D’ailleurs, jeudi, Steven Obeegadoo a fait savoir que de 330 cas en moyenne à la fin du mois d’août, moment où le protocole a changé, le pays compte aujourd’hui 161 cas en moyenne. Mais la baisse du chiffre entraîne un autre problème. Moins de tests alors que le virus circule fait que le taux de positivité augmente. Par exemple, la semaine dernière, sur les 9 518 tests, 950 étaient positifs, ce qui fait un taux de positivité de 9,98 %, donc très élevé par rapport à l’année dernière.

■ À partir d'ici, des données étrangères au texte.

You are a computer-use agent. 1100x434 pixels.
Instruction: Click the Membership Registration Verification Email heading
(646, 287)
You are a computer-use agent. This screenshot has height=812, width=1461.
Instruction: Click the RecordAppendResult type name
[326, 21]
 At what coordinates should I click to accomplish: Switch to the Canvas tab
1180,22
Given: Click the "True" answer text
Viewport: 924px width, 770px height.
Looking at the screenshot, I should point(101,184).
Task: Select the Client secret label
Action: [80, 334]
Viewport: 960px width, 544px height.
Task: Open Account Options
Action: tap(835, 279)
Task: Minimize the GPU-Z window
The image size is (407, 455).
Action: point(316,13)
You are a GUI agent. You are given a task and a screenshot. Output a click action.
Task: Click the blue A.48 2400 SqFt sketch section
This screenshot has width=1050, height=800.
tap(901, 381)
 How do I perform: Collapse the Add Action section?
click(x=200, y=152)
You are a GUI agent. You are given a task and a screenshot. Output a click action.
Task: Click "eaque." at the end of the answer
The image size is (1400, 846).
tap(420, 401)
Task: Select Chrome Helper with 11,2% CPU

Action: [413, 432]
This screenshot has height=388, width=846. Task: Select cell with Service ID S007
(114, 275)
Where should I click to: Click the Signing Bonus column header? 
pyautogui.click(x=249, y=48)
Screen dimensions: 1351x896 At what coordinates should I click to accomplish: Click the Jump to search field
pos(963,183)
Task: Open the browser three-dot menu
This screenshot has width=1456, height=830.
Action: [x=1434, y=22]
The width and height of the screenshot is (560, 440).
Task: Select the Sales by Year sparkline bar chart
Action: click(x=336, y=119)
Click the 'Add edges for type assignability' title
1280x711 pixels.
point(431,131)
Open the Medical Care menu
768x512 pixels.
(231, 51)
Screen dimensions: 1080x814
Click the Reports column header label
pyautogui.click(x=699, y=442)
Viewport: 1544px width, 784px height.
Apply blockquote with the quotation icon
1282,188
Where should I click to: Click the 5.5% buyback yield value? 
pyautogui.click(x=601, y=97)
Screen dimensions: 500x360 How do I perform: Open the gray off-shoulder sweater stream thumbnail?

Pour en revenir aux covid-testing centres, du 9 au 23 juillet, 258 cas y avaient été recensés. Est-ce que ce chiffre a augmenté jusqu’au changement du protocole restreignant les tests PCR ? Si la restriction des tests PCR était survenue 15 jours avant le 24 juillet, ce sont autant de cas qui n’auraient pas été détectés. Avec la baisse, n’y a-t-il pas un risque que toutes ces personnes non détectées se baladent dans la nature ? Non, répond le ministre de la Santé. Les efforts sont concentrés sur les personnes qui ne sont pas encore vaccinées, car il est inutile de tester les vaccinés qui sont pour la plupart asymptomatiques. Toujours est-il que selon les chiffres disponibles, des 8 109 patients positifs, 4 554 étaient totalement vaccinés. Notons toutefois que les risques de transmission des patients vaccinés est moindre car ils ont moins de virus actifs et restent moins contagieux qu’une personne asymptomatique non-vaccinée.

Tests rapides et «contact tracing»

Qu’en est-il des tests rapides ? Désormais, les personnes avec un schéma vaccinal complet, en bonne santé et sans symptômes sont soumises uniquement à un test rapide même si elles ont été en contact direct avec les cas positifs. Entre le 9 et le 23 juillet, 261 cas avaient été recensés à travers le contact tracing. De plus, lors de la conférence de presse du vendredi 10 septembre, le Dr Kailesh Jagutpal avait fait savoir que 3 040 personnes étaient en auto-isolement chez eux la semaine dernière et 2 823 cette année, ce qui donne une idée du nombre de tests rapides effectués. Les cas positifs sont mis en auto-isolement et ne sont pas comptabilisés dans le décompte des cas quotidiens. Mais aujourd’hui, avec le nouveau protocole, ces cas ne sont pas systématiquement soumis à des tests PCR. Il faut aussi noter que la fiabilité du test rapide est de moins de 50 % pour les patients asymptomatiques et oscille entre 60 % et 70 % pour les symptomatiques.

Ce que dit l’OMS

Jeudi, lors d’une conférence de presse, Steven Obeegadoo a fait défiler plusieurs infographies réalisées par l’OMS sur la situation à Maurice. Pour ses rapports, l’OMS se base sur les chiffres transmis par les autorités, et ces chiffres sont eux-mêmes issus du nombre de tests effectués. Il a expliqué que pays est passé d’une moyenne de 330 cas à la fin du mois d’août à une moyenne de 161 cas à la mi-septembre. La baisse correspond au moment où le nouveau protocole avec moins de tests réalisés est entré en vigueur. Quant au taux de décès, il est passé de 3,03 % en avril 2020 à 0,34 % à ce jour. La raison derrière cette baisse, a-t-il fait savoir, est la campagne de vaccination. Si l’explication tient la route, il faut aussi noter que si le nombre de patients positifs grimpe, le pourcentage de décès par rapport à la population contaminée baissera.